En attendant 2024, L’Olimpiade de Vivaldi au Festival de Beaune
Le Festival International d’Opéra Baroque et Romantique de Beaune a décidément une histoire avec L’Olimpiade de Vivaldi. Les fidèles se souviennent en effet que c’est cet opéra qui avait été choisi en 2002 pour célébrer la vingtième édition du Festival, et c’est d’ailleurs de cette représentation qu’est issu l’enregistrement de référence de l’ouvrage, autrefois édité par la firme Naïve, sous la direction de Rinaldo Alessandrini.
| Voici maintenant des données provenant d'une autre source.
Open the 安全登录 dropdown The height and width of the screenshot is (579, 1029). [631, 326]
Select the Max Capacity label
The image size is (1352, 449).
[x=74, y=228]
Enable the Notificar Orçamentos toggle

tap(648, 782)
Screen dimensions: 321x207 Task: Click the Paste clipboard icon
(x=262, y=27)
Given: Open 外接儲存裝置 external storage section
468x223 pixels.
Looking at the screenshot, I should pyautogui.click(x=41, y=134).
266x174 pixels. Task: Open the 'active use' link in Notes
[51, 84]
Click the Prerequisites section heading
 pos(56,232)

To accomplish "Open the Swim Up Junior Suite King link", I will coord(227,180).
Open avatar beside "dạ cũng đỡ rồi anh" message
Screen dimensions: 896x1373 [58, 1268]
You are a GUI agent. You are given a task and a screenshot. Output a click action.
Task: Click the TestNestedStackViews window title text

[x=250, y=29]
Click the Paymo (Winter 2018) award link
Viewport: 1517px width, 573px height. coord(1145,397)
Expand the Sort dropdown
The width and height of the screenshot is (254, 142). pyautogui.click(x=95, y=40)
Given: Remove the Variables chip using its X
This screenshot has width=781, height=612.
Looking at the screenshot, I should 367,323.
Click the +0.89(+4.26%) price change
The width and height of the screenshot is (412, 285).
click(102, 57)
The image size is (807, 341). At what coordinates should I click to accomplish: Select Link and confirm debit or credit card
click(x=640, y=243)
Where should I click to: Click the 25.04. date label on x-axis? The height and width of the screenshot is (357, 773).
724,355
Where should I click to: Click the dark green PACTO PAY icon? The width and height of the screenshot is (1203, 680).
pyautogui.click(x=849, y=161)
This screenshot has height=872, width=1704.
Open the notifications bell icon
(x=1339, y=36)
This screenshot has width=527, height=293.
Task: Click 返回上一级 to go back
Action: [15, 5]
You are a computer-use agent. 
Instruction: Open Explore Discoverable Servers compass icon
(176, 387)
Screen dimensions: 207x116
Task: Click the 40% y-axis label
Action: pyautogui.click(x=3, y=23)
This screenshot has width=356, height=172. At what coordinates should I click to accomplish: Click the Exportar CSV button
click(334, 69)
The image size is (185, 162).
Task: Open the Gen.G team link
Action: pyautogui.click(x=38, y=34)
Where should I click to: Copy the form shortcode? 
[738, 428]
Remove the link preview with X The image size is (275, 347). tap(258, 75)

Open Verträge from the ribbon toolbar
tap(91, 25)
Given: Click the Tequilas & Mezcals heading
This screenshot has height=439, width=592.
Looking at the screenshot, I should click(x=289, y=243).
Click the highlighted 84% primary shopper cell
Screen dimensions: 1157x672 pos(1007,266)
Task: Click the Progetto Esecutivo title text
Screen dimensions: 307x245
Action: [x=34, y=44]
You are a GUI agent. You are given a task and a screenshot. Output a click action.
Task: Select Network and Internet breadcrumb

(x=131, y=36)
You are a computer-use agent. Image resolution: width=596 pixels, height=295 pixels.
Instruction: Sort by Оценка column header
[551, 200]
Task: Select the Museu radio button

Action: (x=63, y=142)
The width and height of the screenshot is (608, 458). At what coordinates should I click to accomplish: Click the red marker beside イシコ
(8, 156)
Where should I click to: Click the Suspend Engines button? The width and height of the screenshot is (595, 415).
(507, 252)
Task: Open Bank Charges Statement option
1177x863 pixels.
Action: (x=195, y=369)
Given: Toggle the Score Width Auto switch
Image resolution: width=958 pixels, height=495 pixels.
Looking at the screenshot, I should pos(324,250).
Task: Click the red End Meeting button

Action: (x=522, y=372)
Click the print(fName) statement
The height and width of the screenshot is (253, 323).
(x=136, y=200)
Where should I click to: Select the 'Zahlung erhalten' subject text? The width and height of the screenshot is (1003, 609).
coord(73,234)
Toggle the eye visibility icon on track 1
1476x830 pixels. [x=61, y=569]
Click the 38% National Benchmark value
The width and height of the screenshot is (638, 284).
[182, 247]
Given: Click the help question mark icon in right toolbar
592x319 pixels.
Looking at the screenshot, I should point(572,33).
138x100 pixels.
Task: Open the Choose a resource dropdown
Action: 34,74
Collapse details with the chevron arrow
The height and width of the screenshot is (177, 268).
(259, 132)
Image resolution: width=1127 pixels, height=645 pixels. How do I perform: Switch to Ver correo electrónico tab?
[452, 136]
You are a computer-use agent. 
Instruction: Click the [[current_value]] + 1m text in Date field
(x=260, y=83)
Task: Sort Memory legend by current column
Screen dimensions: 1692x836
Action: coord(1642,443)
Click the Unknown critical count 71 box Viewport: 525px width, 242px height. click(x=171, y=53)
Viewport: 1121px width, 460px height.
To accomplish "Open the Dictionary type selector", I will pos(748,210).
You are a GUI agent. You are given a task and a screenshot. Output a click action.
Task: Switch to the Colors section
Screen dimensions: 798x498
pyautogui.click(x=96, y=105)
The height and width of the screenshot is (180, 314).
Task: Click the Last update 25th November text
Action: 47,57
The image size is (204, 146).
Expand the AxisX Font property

C’est à cet autre grand chef d’orchestre vivaldien, Jean-Christophe Spinosi, qu’échoit aujourd’hui l’honneur de diriger la reprise de L’Olimpiade, plus de vingt ans après la redécouverte historique de 2002. Même si l’effectif relativement réduit de l’orchestre – une vingtaine d’instrumentistes au total – pouvait faire craindre que les conditions du plein air (en cette Cour des Hospices) soient défavorables à la diffusion du son, la direction claire et précise du chef, son souci constant de soutenir les chanteurs sans jamais les couvrir, ont raison de l'obstacle acoustique. Énergique mais dénuée de heurts et de violences, discret mais efficace, osant d’audacieuses dissonances aux pires moments du drame, le jeu sobre mais présent de l’Ensemble Matheus est pour beaucoup dans la clarté et la lisibilité d’une intrigue complexe, fort heureusement explicitée à l’aide des surtitres traduits en français accompagnant le déroulement de l’action (drame métastasien, belle histoire d’amour, d’amitié et de pardon ayant comme toile de fond une épreuve Olympique de la Grèce antique).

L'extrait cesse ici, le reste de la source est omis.